== DATA TO USE

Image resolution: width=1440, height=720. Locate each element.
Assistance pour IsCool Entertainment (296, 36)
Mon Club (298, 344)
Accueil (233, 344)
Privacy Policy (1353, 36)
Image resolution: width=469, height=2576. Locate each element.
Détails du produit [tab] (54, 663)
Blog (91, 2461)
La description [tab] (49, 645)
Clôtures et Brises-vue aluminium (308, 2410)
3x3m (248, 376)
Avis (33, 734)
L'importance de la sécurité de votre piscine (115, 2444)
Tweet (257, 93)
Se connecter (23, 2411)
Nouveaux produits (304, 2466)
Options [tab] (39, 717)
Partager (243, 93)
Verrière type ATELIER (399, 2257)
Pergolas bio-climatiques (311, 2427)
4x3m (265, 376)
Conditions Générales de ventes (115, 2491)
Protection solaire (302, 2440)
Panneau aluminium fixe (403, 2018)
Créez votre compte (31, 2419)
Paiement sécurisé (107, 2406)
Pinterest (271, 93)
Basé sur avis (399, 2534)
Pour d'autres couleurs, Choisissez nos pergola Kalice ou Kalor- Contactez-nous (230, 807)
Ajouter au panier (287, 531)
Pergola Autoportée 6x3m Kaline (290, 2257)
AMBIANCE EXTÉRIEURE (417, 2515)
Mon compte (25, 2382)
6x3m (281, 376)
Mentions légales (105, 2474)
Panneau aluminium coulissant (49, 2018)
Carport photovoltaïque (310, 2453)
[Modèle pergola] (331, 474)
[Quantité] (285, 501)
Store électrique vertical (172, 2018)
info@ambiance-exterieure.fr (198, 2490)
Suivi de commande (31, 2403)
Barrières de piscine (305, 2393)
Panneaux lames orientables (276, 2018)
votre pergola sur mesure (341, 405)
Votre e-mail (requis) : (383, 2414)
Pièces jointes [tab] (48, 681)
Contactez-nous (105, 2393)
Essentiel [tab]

====

→ WHAT YOU SHOULD DO
In the rows above, change each "[tab]" to "[onglet]" and keep everything else the same.

→ THE COMPLETED TASK
Image resolution: width=1440, height=720. Locate each element.
Assistance pour IsCool Entertainment (296, 36)
Mon Club (298, 344)
Accueil (233, 344)
Privacy Policy (1353, 36)
Image resolution: width=469, height=2576. Locate each element.
Détails du produit [onglet] (54, 663)
Blog (91, 2461)
La description [onglet] (49, 645)
Clôtures et Brises-vue aluminium (308, 2410)
3x3m (248, 376)
Avis (33, 734)
L'importance de la sécurité de votre piscine (115, 2444)
Tweet (257, 93)
Se connecter (23, 2411)
Nouveaux produits (304, 2466)
Options [onglet] (39, 717)
Partager (243, 93)
Verrière type ATELIER (399, 2257)
Pergolas bio-climatiques (311, 2427)
4x3m (265, 376)
Conditions Générales de ventes (115, 2491)
Protection solaire (302, 2440)
Panneau aluminium fixe (403, 2018)
Créez votre compte (31, 2419)
Paiement sécurisé (107, 2406)
Pinterest (271, 93)
Basé sur avis (399, 2534)
Pour d'autres couleurs, Choisissez nos pergola Kalice ou Kalor- Contactez-nous (230, 807)
Ajouter au panier (287, 531)
Pergola Autoportée 6x3m Kaline (290, 2257)
AMBIANCE EXTÉRIEURE (417, 2515)
Mon compte (25, 2382)
6x3m (281, 376)
Mentions légales (105, 2474)
Panneau aluminium coulissant (49, 2018)
Carport photovoltaïque (310, 2453)
[Modèle pergola] (331, 474)
[Quantité] (285, 501)
Store électrique vertical (172, 2018)
info@ambiance-exterieure.fr (198, 2490)
Suivi de commande (31, 2403)
Barrières de piscine (305, 2393)
Panneaux lames orientables (276, 2018)
votre pergola sur mesure (341, 405)
Votre e-mail (requis) : (383, 2414)
Pièces jointes [onglet] (48, 681)
Contactez-nous (105, 2393)
Essentiel [onglet]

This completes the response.